Featured resident: Gillian Spragg
Provided within our immersive lab, the FuseBox is equipped with a wide range of virtual and augmented reality facilities allowing visitors and residents a chance to get hands-on with cutting edge technology.
Resident Gillian Spragg, who represents West London Art Scene has been utilising our lab since last May, tirelessly exploring different ways to celebrate and introduce new audiences to classical music via the virtual world. This week we caught up with Gillian to see how her adventures into VR are going..
Hi Gillian, tell us a little bit about your background
I am a classically trained musician, a pianist and composer, and deeply interested in how musical form informs the emotional content of the music.
I am also a published poet, ran an annual multi-arts festival for a number of years and, prior to that, an educational audio-publishing venture – but my favourite place is on the concert platform, or somewhere similar. I lived in Kenya for nine years, quite a transformative experience for a Londoner.
And what are you learning to do in the FuseBox?

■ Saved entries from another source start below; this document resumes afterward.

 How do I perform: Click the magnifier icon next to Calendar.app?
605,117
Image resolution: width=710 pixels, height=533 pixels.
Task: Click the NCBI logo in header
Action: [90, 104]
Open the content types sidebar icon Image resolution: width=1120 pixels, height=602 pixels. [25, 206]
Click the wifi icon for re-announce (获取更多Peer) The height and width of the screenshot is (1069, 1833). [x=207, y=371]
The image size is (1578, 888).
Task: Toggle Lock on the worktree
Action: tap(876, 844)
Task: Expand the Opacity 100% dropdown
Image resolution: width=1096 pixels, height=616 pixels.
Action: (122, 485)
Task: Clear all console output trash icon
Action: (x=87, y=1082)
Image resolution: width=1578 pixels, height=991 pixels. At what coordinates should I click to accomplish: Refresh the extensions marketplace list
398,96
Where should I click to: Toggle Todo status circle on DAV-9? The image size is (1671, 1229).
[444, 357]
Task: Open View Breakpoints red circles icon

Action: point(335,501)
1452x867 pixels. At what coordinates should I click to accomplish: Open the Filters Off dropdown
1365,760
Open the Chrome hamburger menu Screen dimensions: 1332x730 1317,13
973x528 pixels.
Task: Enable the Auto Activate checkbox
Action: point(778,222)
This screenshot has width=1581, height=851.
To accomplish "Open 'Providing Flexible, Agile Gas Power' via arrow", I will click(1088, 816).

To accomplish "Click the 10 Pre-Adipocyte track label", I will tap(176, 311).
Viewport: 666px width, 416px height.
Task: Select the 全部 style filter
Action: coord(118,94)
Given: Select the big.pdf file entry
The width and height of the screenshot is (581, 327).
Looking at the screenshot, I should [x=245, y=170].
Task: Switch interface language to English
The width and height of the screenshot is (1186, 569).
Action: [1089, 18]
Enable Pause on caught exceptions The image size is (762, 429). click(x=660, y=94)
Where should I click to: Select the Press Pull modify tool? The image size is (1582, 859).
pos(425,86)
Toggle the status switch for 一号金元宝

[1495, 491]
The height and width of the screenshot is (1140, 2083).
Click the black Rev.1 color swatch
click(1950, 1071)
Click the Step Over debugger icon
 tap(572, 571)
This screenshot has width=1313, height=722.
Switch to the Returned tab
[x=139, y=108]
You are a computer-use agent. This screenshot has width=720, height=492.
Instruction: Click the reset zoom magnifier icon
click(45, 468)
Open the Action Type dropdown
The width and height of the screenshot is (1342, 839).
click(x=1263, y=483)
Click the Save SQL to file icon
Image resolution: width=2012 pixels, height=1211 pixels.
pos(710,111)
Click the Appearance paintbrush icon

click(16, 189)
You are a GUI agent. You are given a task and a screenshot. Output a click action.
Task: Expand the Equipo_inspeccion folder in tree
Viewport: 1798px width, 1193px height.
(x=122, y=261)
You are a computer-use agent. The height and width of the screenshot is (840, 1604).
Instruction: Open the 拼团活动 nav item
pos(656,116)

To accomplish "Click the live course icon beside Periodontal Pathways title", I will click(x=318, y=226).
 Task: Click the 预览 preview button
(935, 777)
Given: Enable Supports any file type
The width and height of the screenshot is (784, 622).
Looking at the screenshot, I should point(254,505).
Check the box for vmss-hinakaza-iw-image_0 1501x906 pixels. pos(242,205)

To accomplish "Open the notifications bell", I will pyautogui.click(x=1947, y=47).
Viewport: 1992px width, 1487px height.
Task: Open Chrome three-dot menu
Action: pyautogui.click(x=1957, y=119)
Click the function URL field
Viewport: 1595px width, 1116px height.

I am learning to understand how to represent the world in a 3D format, especially using Unity, and how to code in order to support this. As a result of this, my conversations now have a new vocabulary which I am finding particularly useful when you want to collaborate.
What attracted you to virtual reality?
I am fascinated by the integration of audio and visual experience that VR and AR can play in rediscovering the richness of classical music and of the theatre – and then how to generate new works that would take advantage of all that these new realities can offer. I wrote an opera “Galileo!”, then discovered VR and envisioned the great galactic starscape that would have been the perfect setting for the work. From its outset in 17thcentury, opera has always been as immersive an experience as technology has allowed, often using enormously complicated sets and machinery.
Moving to VR is a natural, if novel, progression with operatic plots remaining a powerful vehicle for story-telling. I have devised a number of music-based projects and I am gradually figuring out how they can come to fruition – sooner or later.
Are there similarities between teaching yourself music and programming?
I have played the piano all my life but it is still the hardest thing I ever try to do. Music and programming both need patience, both are challenging and need a certain indefatigable doggedness – which can sometimes seem like bordering on madness. Why would you go on trying to do something, several hours a day, in the hope that you will be to achieve an end-result in 3 month’s time? Or even longer? Well, because your attention is constantly engaged by the journey and because the profound satisfaction of achievement is beyond all price, even if the achievement is sometimes short-lived.
You also need to keep your feet firmly on the ground so that you can develop both an understanding of the “whole” while keeping a constant eye on detail. The major difference is that the keyboard you use on a piano requires a high level of physical athleticism, while a computer keyboard is a quieter place to be!
What events have you taken part in since being a resident?
So far I have been mainly in the audience, listening, learning and admiring. However, I have shown a VR prototype of “Schoenberg Op19 No2” to visitors from the Arts Council, who seemed interested in what they saw, and a VR Christmas card, which was a bit of fun at our Christmas party – but early days yet ….
Who have you met through the FuseBox?
I have met so many good, interesting, highly-skilled people, residents and admin staff. Every time I have a conversation I learn something new. However, I am especially grateful to Chris (Chowen) who has gently shepherded me away of the depths of technical ignorance towards the pastures green where I can begin to flourish with some hope of success.
You’re based in London, what makes you travel to Brighton to work?
I am really impressed by the facilities and the welcome that Wired Sussex offers, better than anything I have found in London. If only the trains worked better! – the worst journey was when arrived home in the morning at 2.45am – then it would be perfect.